EXERCISE PROMPT >>
Pull out each line of the data that includes the word "will".

SUPPLIED MATERIAL >>
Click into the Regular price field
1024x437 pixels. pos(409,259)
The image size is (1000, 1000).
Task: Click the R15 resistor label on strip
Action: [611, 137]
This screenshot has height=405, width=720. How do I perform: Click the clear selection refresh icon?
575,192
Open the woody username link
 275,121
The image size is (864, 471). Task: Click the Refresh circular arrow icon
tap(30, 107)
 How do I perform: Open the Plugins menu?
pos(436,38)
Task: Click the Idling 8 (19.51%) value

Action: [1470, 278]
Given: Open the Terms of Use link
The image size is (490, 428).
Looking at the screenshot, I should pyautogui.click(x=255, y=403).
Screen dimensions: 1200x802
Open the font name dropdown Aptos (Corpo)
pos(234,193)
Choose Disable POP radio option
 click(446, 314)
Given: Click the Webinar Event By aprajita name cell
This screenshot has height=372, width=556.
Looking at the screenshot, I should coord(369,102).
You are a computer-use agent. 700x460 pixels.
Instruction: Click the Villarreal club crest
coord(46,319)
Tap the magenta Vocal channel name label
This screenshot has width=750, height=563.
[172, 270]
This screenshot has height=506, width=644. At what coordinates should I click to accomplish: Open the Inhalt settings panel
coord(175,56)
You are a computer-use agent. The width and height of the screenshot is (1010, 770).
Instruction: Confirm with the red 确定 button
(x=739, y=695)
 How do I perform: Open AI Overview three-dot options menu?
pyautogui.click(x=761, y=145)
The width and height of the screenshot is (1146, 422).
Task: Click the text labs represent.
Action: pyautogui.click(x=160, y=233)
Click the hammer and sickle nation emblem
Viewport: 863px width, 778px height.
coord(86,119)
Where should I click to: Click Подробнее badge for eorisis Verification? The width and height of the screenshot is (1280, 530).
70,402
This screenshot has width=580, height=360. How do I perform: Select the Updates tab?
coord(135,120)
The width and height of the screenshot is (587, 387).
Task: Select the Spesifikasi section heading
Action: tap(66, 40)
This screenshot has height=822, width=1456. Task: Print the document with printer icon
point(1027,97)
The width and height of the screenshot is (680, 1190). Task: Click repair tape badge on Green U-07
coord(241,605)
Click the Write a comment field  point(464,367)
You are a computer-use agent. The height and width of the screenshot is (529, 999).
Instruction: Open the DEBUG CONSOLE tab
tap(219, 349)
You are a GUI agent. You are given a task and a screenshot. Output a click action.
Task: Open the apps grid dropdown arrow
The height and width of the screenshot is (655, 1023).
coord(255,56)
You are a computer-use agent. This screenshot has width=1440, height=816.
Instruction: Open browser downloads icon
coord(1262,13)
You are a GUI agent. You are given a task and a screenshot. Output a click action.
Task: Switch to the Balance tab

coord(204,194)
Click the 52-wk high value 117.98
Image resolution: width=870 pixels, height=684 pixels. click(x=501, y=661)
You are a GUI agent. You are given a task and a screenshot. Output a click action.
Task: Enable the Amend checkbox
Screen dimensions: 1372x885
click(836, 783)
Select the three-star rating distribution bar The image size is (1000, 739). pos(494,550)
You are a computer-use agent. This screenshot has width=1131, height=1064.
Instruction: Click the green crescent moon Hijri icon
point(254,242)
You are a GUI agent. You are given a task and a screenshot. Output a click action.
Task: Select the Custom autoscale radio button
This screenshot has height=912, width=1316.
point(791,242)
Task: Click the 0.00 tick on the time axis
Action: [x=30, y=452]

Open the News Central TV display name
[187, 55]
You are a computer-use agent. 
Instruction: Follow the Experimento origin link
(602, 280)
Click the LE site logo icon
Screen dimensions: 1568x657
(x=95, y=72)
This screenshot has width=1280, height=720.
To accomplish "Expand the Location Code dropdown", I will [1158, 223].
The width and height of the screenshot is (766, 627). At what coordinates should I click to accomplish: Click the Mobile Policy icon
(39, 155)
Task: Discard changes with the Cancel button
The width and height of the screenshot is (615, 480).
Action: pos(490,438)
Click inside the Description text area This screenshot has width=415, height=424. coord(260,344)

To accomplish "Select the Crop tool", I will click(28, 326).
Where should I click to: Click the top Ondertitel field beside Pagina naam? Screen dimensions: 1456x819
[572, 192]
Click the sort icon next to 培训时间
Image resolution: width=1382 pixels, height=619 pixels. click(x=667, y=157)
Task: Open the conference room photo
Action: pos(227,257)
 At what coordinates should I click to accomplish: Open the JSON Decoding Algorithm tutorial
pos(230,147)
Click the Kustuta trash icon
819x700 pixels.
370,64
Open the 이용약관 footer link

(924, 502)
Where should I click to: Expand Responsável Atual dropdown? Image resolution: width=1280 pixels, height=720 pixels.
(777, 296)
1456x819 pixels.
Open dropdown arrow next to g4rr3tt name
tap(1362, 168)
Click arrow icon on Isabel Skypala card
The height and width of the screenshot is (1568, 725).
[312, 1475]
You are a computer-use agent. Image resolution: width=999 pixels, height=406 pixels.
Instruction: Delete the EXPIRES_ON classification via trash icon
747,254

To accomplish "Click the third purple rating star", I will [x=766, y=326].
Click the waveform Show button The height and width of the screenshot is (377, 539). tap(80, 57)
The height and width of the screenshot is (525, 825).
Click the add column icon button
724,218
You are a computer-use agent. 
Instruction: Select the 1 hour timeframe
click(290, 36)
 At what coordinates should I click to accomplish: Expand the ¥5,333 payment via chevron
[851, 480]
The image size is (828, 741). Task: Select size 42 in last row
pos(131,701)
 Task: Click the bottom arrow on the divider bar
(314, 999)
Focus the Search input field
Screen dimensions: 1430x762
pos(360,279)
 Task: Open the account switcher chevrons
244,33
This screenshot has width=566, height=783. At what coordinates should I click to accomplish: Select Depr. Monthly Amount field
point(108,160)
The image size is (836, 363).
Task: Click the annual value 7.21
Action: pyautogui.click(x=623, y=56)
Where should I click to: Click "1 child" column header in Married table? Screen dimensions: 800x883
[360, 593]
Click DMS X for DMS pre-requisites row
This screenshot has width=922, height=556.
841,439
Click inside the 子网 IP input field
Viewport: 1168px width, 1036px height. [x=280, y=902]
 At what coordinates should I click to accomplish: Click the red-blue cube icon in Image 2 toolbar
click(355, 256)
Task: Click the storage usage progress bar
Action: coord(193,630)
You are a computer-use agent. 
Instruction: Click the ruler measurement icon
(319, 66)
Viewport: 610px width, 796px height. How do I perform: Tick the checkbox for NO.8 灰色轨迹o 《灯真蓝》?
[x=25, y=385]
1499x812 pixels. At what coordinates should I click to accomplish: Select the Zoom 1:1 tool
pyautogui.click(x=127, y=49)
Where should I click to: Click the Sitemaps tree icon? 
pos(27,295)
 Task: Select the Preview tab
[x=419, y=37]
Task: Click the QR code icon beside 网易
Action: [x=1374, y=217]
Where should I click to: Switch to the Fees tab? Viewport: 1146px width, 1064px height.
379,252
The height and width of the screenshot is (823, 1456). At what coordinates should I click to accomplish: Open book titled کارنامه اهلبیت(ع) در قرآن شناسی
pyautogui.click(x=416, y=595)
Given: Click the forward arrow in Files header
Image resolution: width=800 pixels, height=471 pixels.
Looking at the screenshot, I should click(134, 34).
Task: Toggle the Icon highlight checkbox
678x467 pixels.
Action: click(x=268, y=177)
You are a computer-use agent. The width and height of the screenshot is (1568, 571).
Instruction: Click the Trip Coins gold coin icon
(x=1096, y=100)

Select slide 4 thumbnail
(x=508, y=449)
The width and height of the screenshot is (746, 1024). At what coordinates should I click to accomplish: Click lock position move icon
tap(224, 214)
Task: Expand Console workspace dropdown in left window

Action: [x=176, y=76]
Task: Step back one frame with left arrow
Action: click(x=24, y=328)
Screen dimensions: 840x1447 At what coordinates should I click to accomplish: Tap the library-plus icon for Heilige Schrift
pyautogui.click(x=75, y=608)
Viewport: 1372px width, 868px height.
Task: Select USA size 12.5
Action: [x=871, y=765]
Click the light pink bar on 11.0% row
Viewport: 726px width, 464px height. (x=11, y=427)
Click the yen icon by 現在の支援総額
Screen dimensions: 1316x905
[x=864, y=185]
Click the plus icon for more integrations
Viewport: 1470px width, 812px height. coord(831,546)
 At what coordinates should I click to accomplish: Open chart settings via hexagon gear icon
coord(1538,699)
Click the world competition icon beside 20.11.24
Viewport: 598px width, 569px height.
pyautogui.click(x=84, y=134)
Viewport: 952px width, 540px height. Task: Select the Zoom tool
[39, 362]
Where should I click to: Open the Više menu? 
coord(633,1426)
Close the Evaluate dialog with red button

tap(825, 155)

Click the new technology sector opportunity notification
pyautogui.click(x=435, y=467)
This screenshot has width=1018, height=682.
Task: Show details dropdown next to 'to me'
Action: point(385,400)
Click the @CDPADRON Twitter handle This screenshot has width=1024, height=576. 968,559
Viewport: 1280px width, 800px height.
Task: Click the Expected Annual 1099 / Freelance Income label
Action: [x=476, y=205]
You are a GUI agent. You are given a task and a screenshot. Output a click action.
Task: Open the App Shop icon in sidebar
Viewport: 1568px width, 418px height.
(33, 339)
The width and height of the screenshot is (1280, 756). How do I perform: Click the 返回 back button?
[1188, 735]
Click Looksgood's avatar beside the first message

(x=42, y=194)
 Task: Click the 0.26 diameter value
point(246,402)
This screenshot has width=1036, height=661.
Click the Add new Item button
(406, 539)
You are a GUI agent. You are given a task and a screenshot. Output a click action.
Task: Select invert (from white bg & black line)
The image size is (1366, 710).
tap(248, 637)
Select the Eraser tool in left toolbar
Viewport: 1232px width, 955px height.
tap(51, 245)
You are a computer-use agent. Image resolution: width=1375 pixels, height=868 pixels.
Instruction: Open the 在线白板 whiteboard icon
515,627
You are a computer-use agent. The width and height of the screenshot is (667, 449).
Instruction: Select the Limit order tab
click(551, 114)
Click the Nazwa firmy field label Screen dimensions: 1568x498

PROBLEM SOLUTION >>
To accomplish "Expand the Location Code dropdown", I will [1158, 223].
To accomplish "Select the Crop tool", I will click(28, 326).
To accomplish "Click the third purple rating star", I will [x=766, y=326].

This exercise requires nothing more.